The University of Pennsylvania (Penn) and Harvard University presidents posted remarks online Wednesday seeking to clarify their position after refusing to state unequivocally that calling for the genocide of Jews violates their school harassment rules.

The presidents were joined by the president of the Massachusetts Institute of Technology (MIT) on Tuesday when they were chastised in Congress for their responses to the rise of antisemitism on their respective campuses since the Oct. 7 Hamas attack on Israel.

Lawmakers asked the presidents if calling for the genocide of Jews violated the schools’ bullying and harassment policies. The school presidents generally said the speech could be investigated if warranted, but it would be a context-based decision whether it violated school policies.

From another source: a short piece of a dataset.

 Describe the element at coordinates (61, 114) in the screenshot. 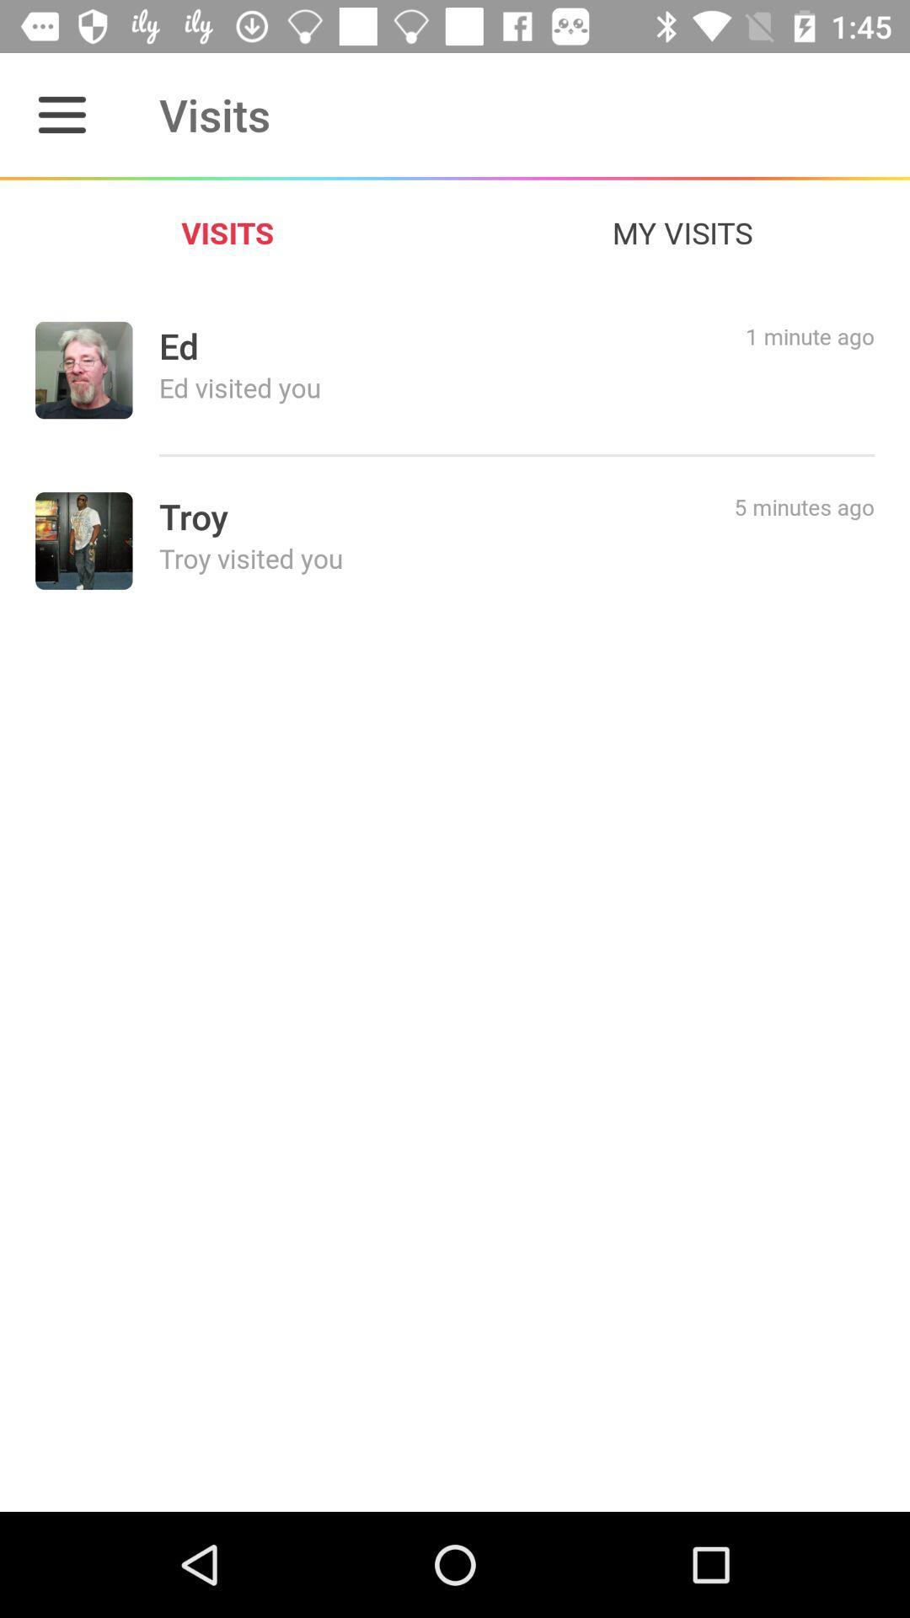

I see `item to the left of the visits` at that location.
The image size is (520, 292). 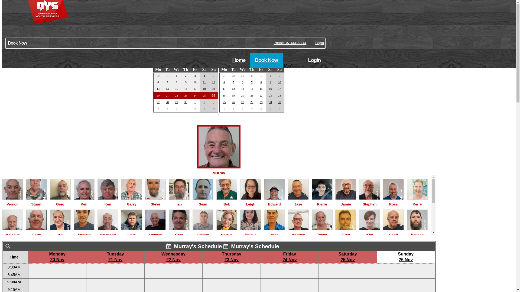 What do you see at coordinates (242, 76) in the screenshot?
I see `'29'` at bounding box center [242, 76].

Harvard President Claudine Gay, who took some of the biggest hits in the hearing, said it has been a difficult task balancing free speech and student safety during these times. In a statement posted online, she said, “There are some who have confused a right to free expression with the idea that Harvard will condone calls for violence against Jewish students.”

“Let me be clear: Calls for violence or genocide against the Jewish community, or any religious or ethnic group are vile, they have no place at Harvard, and those who threaten our Jewish students will be held to account,” Gay said.

Penn President Liz Magill also released a video following the hearing to clarify her Tuesday statements.

“In that moment, I was focused on our University’s long-standing policies, aligned with the U.S. Constitution, which say that speech alone is not punishable,” Magill said in the video. “I was not focused on, but I should have been, the irrefutable fact that a call for genocide of Jewish people is a call for some of the most terrible violence human beings can perpetrate.”

Magill continued, saying a call for the genocide of Jews, in her view, “would be harassment or intimidation.”

She said Penn and other universities should review and clarify their policies since hate is proliferating across campus “in a way not seen in years.” Magill said she would immediately “convene a process” with the provost to take a “serious and careful” look at the university’s policies.

MIT president Sally Kornbluth has not released a statement following up on her statement from the hearing. In the hearing, she said she has not been aware of any calls for genocide of Jews on the MIT campus.

The statements come after the Biden administration, Republican presidential candidates and several lawmakers have commented on their answers from the hearing.